There is also a huge need for digital capacity-building, particularly in developing countries, said the report. It is estimated that there will be 230 million digital jobs in sub-Saharan Africa by 2030, but this would “require 650 million training opportunities by 2030”.
Digital capacity-building has historically been supply driven, rather than needs based, and there is often insufficient investment in this, the report said. It called for a greater coherence and coordination in efforts to scale up capacity building.
Guterres said he also aims to launch “a broad multi-stakeholder network to promote holistic, inclusive approaches to digital capacity-building for sustainable development, including a new joint facility for digital capacity development”.
The report said digital technologies are “too often used for surveillance, repression, censorship and online harassment, especially of vulnerable people and human rights defenders”, and Guterres called for these technologies to instead be used to advocate, defend and exercise rights. “Greater efforts are needed to develop further guidance on how human rights standards apply in the digital age,” he said.
The report also highlighted the issue of data protection. It said that in 2019, more than 7,000 data breaches were recorded, which exposed a total of more than 15 billion records.
“Effective personal data protection and the protection of the right to privacy in line with internationally agreed standards are imperative,” said the report.
Broader cyber security is also a challenge. The coronavirus pandemic “has exposed the collective vulnerability to disruption and abuse”, it added.
“In one week in April 2020, there were over 18 million daily malware and phishing emails related to the disease reported by a single email provider, in addition to more than 240 million Covid-19-related daily spam messages.”
Surveillance technologies
Surveillance technologies have also led to serious privacy breaches, said the report. When used in accordance with human rights laws, surveillance technologies can be an effective law enforcement tool, but there have been reports of “targeted communications surveillance and facial recognition software that could result in human rights violations and lead to arbitrary arrests or detentions and violation of the right to peaceful protest”, it said.

# Problems and tasks
[1] According to the article, how many data breaches were recorded in 2019?
[2] Say whether each statement agrees with the article, and quote the words that decide it: (a) There will be an estimated 230 million digital jobs in sub-Saharan Africa by 2030. (b) Digital capacity-building has historically been needs based. (c) In one week in April 2020, a single email provider reported over 18 million daily malware and phishing emails related to the disease.
[3] Extract the passage of the article starting at "The report also" and ending at "15 billion records.".
Answer using only the article.

# Provided data
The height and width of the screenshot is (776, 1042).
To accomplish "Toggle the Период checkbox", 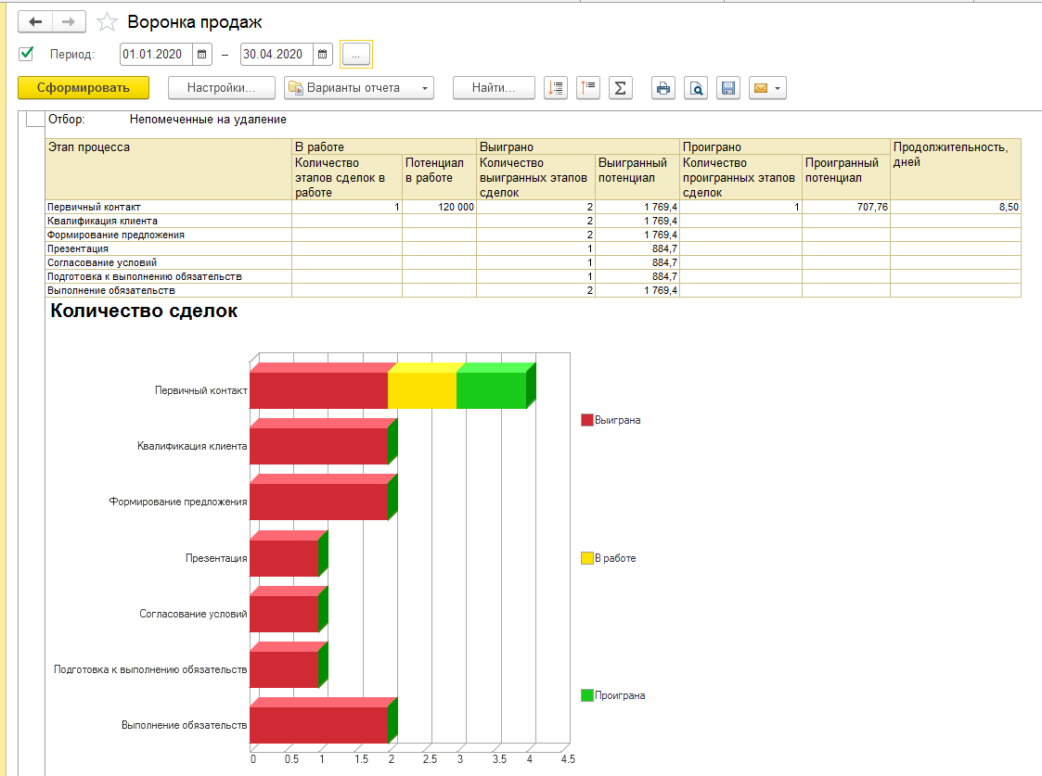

# Answer section
[1] More than 7,000 data breaches were recorded in 2019.

[2]
(a) Yes: "It is estimated that there will be 230 million digital jobs in sub-Saharan Africa by 2030"
(b) No: "Digital capacity-building has historically been supply driven, rather than needs based"
(c) Yes: "In one week in April 2020, there were over 18 million daily malware and phishing emails related to the disease reported by a single email provider"

[3]
The report also highlighted the issue of data protection. It said that in 2019, more than 7,000 data breaches were recorded, which exposed a total of more than 15 billion records.